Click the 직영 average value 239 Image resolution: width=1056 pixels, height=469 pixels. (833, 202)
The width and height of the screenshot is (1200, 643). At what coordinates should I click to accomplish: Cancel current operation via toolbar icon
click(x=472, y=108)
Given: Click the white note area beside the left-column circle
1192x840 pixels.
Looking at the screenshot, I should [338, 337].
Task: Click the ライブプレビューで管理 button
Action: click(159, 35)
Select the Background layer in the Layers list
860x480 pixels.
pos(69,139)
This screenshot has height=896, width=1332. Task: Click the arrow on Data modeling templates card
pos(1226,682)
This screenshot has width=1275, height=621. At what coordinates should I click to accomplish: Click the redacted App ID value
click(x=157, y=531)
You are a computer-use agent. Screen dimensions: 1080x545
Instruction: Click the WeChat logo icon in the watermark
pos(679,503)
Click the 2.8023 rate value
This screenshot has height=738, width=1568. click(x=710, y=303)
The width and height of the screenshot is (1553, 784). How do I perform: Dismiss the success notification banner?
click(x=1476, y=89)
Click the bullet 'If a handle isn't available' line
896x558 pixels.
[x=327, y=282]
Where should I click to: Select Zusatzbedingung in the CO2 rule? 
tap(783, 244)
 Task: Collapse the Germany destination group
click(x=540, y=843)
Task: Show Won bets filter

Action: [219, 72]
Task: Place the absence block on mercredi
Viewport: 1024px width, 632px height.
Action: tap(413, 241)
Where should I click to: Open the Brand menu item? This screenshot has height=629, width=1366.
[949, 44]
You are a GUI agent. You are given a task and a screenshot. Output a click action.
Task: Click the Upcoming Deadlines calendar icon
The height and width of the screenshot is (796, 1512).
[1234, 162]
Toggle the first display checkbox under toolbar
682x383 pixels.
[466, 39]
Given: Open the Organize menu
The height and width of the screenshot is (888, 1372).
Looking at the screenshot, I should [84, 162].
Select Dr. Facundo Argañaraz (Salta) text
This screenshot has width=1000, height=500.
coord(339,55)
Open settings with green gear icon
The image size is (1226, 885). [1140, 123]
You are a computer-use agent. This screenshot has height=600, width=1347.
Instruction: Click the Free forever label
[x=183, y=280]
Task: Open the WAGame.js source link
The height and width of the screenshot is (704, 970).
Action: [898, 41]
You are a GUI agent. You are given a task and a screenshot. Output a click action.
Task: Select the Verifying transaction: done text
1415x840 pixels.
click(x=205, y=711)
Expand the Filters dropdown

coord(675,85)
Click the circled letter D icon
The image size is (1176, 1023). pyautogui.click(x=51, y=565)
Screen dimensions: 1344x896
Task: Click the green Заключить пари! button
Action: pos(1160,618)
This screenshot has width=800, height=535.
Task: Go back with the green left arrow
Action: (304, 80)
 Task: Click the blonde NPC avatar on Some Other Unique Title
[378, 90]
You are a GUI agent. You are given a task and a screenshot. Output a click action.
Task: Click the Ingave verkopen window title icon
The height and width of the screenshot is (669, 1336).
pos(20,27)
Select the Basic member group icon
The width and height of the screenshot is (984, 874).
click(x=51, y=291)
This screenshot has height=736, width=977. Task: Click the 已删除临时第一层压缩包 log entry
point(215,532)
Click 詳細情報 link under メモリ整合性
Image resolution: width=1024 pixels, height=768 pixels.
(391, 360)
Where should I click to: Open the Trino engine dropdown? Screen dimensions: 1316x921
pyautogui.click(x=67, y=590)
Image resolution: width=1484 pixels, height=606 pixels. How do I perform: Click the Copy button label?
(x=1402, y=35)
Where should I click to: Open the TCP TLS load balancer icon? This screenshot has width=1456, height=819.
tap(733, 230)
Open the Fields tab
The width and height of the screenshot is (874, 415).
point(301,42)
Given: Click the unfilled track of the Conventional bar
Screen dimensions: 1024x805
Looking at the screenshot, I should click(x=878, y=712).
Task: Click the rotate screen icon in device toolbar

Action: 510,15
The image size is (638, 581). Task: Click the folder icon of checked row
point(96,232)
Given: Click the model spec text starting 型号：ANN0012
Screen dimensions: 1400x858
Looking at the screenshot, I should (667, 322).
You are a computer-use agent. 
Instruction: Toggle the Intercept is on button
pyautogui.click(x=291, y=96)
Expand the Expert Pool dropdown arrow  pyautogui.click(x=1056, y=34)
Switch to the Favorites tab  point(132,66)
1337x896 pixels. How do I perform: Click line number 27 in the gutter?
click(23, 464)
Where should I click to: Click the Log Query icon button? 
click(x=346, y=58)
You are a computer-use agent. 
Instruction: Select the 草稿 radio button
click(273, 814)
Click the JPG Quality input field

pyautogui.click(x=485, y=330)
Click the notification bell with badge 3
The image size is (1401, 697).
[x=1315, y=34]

════════════════

* Task to carry out: The records above must be transcribed without a single omission.

* Answer to the exercise:
Click the 직영 average value 239 Image resolution: width=1056 pixels, height=469 pixels. (833, 202)
The width and height of the screenshot is (1200, 643). At what coordinates should I click to accomplish: Cancel current operation via toolbar icon
click(x=472, y=108)
Given: Click the white note area beside the left-column circle
1192x840 pixels.
Looking at the screenshot, I should [338, 337].
Task: Click the ライブプレビューで管理 button
Action: click(159, 35)
Select the Background layer in the Layers list
860x480 pixels.
pos(69,139)
This screenshot has height=896, width=1332. Task: Click the arrow on Data modeling templates card
pos(1226,682)
This screenshot has width=1275, height=621. At what coordinates should I click to accomplish: Click the redacted App ID value
click(x=157, y=531)
You are a computer-use agent. Screen dimensions: 1080x545
Instruction: Click the WeChat logo icon in the watermark
pos(679,503)
Click the 2.8023 rate value
This screenshot has height=738, width=1568. click(x=710, y=303)
The width and height of the screenshot is (1553, 784). How do I perform: Dismiss the success notification banner?
click(x=1476, y=89)
Click the bullet 'If a handle isn't available' line
896x558 pixels.
[x=327, y=282]
Where should I click to: Select Zusatzbedingung in the CO2 rule? 
tap(783, 244)
 Task: Collapse the Germany destination group
click(x=540, y=843)
Task: Show Won bets filter

Action: [219, 72]
Task: Place the absence block on mercredi
Viewport: 1024px width, 632px height.
Action: tap(413, 241)
Where should I click to: Open the Brand menu item? This screenshot has height=629, width=1366.
[949, 44]
You are a GUI agent. You are given a task and a screenshot. Output a click action.
Task: Click the Upcoming Deadlines calendar icon
The height and width of the screenshot is (796, 1512).
[1234, 162]
Toggle the first display checkbox under toolbar
682x383 pixels.
[466, 39]
Given: Open the Organize menu
The height and width of the screenshot is (888, 1372).
Looking at the screenshot, I should [84, 162].
Select Dr. Facundo Argañaraz (Salta) text
This screenshot has width=1000, height=500.
coord(339,55)
Open settings with green gear icon
The image size is (1226, 885). [1140, 123]
You are a computer-use agent. This screenshot has height=600, width=1347.
Instruction: Click the Free forever label
[x=183, y=280]
Task: Open the WAGame.js source link
The height and width of the screenshot is (704, 970).
Action: [898, 41]
You are a GUI agent. You are given a task and a screenshot. Output a click action.
Task: Select the Verifying transaction: done text
1415x840 pixels.
click(x=205, y=711)
Expand the Filters dropdown

coord(675,85)
Click the circled letter D icon
The image size is (1176, 1023). pyautogui.click(x=51, y=565)
Screen dimensions: 1344x896
Task: Click the green Заключить пари! button
Action: pos(1160,618)
This screenshot has width=800, height=535.
Task: Go back with the green left arrow
Action: (304, 80)
 Task: Click the blonde NPC avatar on Some Other Unique Title
[378, 90]
You are a GUI agent. You are given a task and a screenshot. Output a click action.
Task: Click the Ingave verkopen window title icon
The height and width of the screenshot is (669, 1336).
pos(20,27)
Select the Basic member group icon
The width and height of the screenshot is (984, 874).
click(x=51, y=291)
This screenshot has height=736, width=977. Task: Click the 已删除临时第一层压缩包 log entry
point(215,532)
Click 詳細情報 link under メモリ整合性
Image resolution: width=1024 pixels, height=768 pixels.
(391, 360)
Where should I click to: Open the Trino engine dropdown? Screen dimensions: 1316x921
pyautogui.click(x=67, y=590)
Image resolution: width=1484 pixels, height=606 pixels. How do I perform: Click the Copy button label?
(x=1402, y=35)
Where should I click to: Open the TCP TLS load balancer icon? This screenshot has width=1456, height=819.
tap(733, 230)
Open the Fields tab
The width and height of the screenshot is (874, 415).
point(301,42)
Given: Click the unfilled track of the Conventional bar
Screen dimensions: 1024x805
Looking at the screenshot, I should click(x=878, y=712).
Task: Click the rotate screen icon in device toolbar

Action: 510,15
The image size is (638, 581). Task: Click the folder icon of checked row
point(96,232)
Given: Click the model spec text starting 型号：ANN0012
Screen dimensions: 1400x858
Looking at the screenshot, I should (667, 322).
You are a computer-use agent. 
Instruction: Toggle the Intercept is on button
pyautogui.click(x=291, y=96)
Expand the Expert Pool dropdown arrow  pyautogui.click(x=1056, y=34)
Switch to the Favorites tab  point(132,66)
1337x896 pixels. How do I perform: Click line number 27 in the gutter?
click(23, 464)
Where should I click to: Click the Log Query icon button? 
click(x=346, y=58)
You are a computer-use agent. 
Instruction: Select the 草稿 radio button
click(273, 814)
Click the JPG Quality input field

pyautogui.click(x=485, y=330)
Click the notification bell with badge 3
The image size is (1401, 697).
[x=1315, y=34]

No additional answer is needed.